Jaguar XF
2.0d R-Sport

Bjorn Blokzijl - 25 april 2016

Well done

Succesvol toetreden tot het E-segment is niet iedereen gegeven. De Duitse drie hebben het al sinds mensenheugenis voor het zeggen en hoewel outsiders verwoede pogingen ondernamen, strandden deze meestal zonder resultaat. Een enkeling mocht even stralen, - zoals Peugeot met de 607 - maar niet genoeg om een opvolger te krijgen. Jaguar verkocht van de XF sinds zijn introductie in 2008 gemiddeld zo'n 260 exemplaren per jaar.

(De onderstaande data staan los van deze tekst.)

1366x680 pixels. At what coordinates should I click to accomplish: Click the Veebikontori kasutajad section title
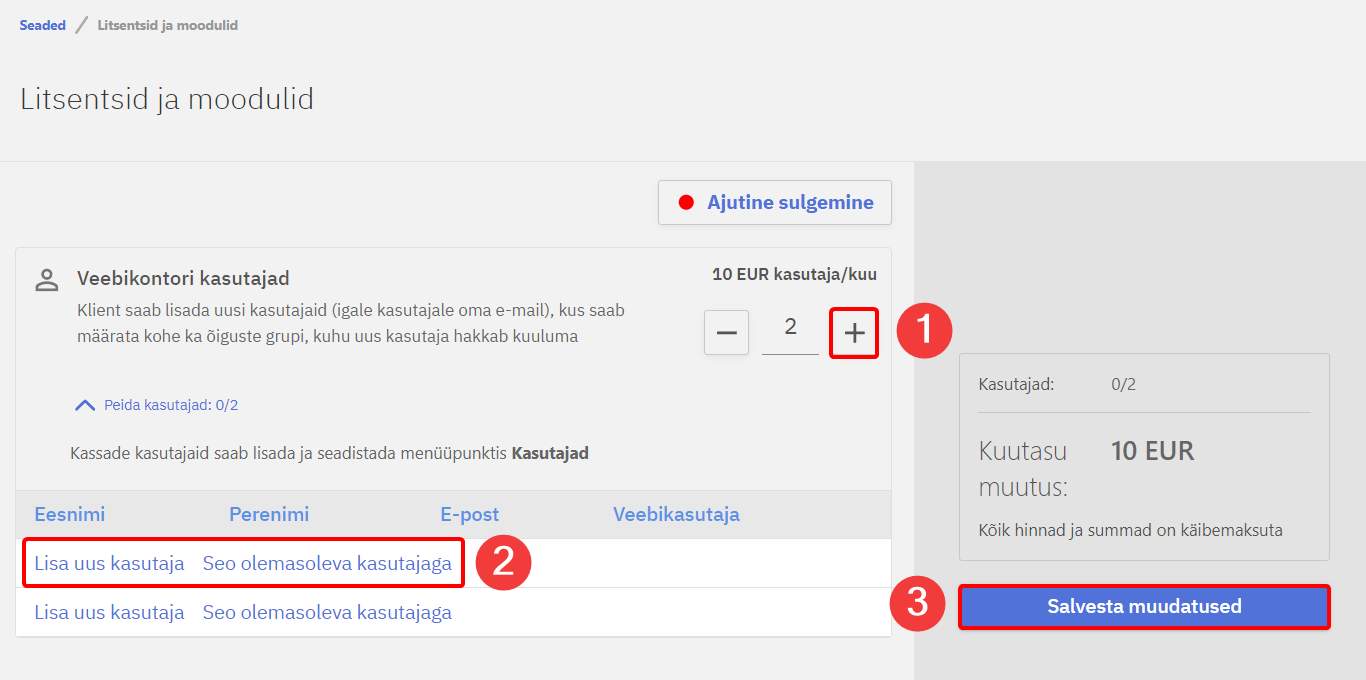pyautogui.click(x=183, y=278)
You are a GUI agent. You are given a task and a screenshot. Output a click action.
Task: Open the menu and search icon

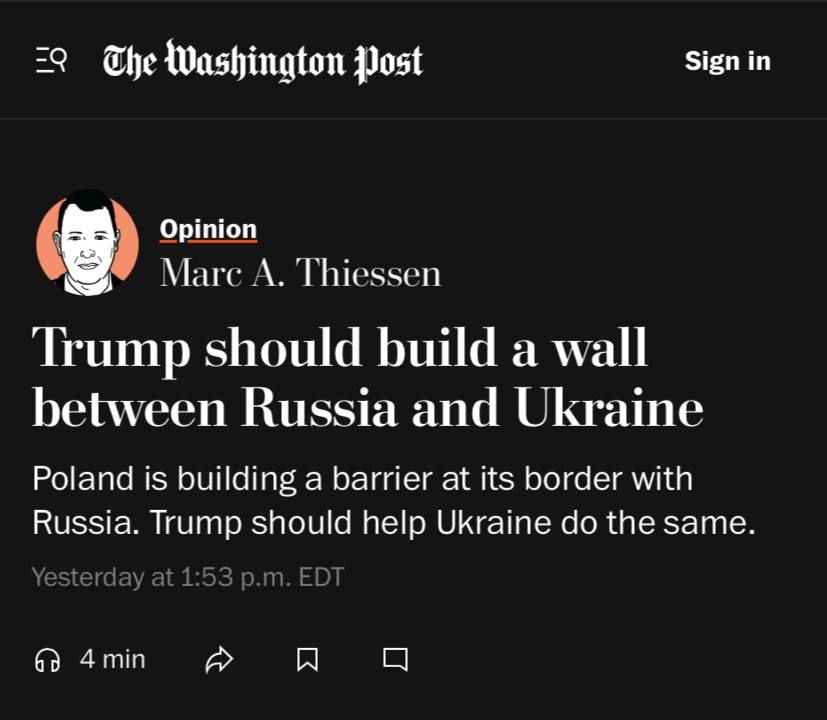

Vergeleken met de A6, E-Klasse en de 5 Serie zijn zulke aantallen weinig indrukwekkend, maar toch zien de Britten de toekomst rooskleuriger in en presenteerden een geheel nieuwe generatie. 

Gestrekt

Toen de XF aan het het grote publiek werd getoond in 2007, vielen de monden van de aanwezige pers open van verbazing. Niet langer is de auto getooid met een klassiek, maar met een strak lijnenspel. Al snel volgenden een nieuwe XJ en vorig jaar de XE die dezelfde designtaal meekregen. De nieuwe XF lijkt zo op het oog een ietwat vergrootte XE te zijn. Toch heeft de auto wel zijn eigen gezicht door de wat meer gestrekte vorm van de carrosserie. Dit wordt versterkt door het derde zijruitje. Bestel je de auto zoals wij hem reden - dus met de zwarte wielen, dito raamlijsten en diverse accenten op de carrosserie - dan heeft hij een bijzondere uitstraling. De één vindt het prachtig en voor de ander mag het wel wat minder. Toch valt de basisvorm bij het gros in de smaak. Net als bij zijn kleine broertje is in de achterlichten het inmiddels befaamde familiegezicht te vinden. Zo is de auto zelfs in het donker herkenbaar als een Jaguar. 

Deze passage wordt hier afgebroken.